My "white" palomino Charm. Half brother to Tiff's Blondie.


----------



## Jill (Jul 4, 2008)

Beautiful palominos!!! I see some that I wouldn't mind seeing (here at my place) every day


----------



## PaintNminis (Jul 4, 2008)

I am a little Late on Posting my Palominos





My Palomino Pinto Filly "Sunny" (I can't believe it 2 months old already)






and my Beautiful Paint Horse Filly "Foxy"


----------



## CheyAut (Jul 4, 2008)

My only palo is my arab pony, Calista


























Jessi


----------



## maplegum (Jul 4, 2008)

~ Bailey ~

All 29.5 inches of him. His winter coat is almost white, but his summer coat last year was starting to become quite golden. They get darker with age right? I hope so, but I guess only time will tell.

Bailey, taken last week. This is his winter coat..






I will come back and post photos of his summer coat from work. I'm on dial up here at home and I'm quickly loosing patience!!


----------



## Valerie (Jul 4, 2008)

Hey Jill......not only is Bacardi one of my favorite drinks, it's also one of my favorite minis..haha....he is

just so purdy!!!

Well, here is our palomino girl....Sparky.....excuse the pics, they are not great & this is just taken out

of the pasture....... not trimmed up & hasn't gotten all the winter fuzz gone yet and obviously a little chunky monkey. She has a huge white blaze, and such kind eyes.






and






and






Not only is Sparky as cute as a button, she is so lovely to be around, loves people!

She will be one of the first I advertise in the near future, hint, hint palomino people out there.





Sorry, had to edit because I messed up the picture sequence....eeks.

Collected data ->
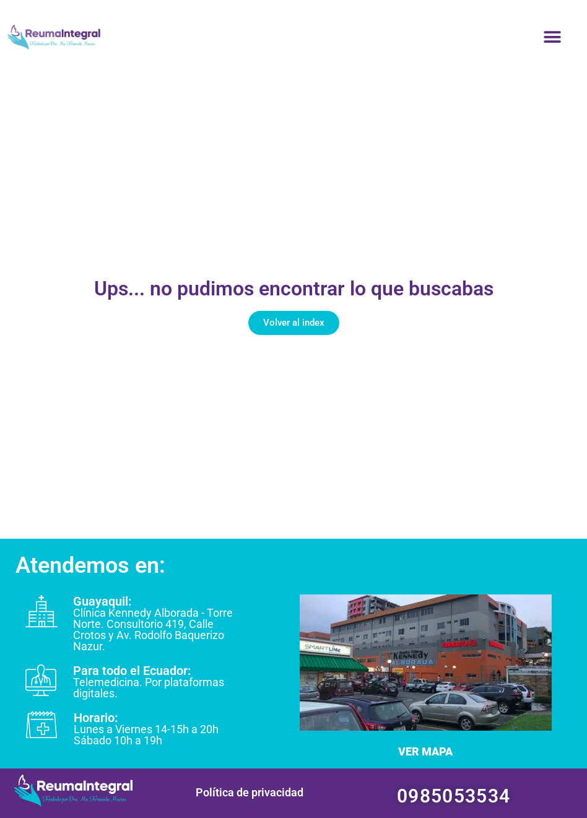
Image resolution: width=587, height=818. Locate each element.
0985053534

Directions ->
In the palomino forum thread, what height is given for Bailey?

Solution for this task ->
29.5 inches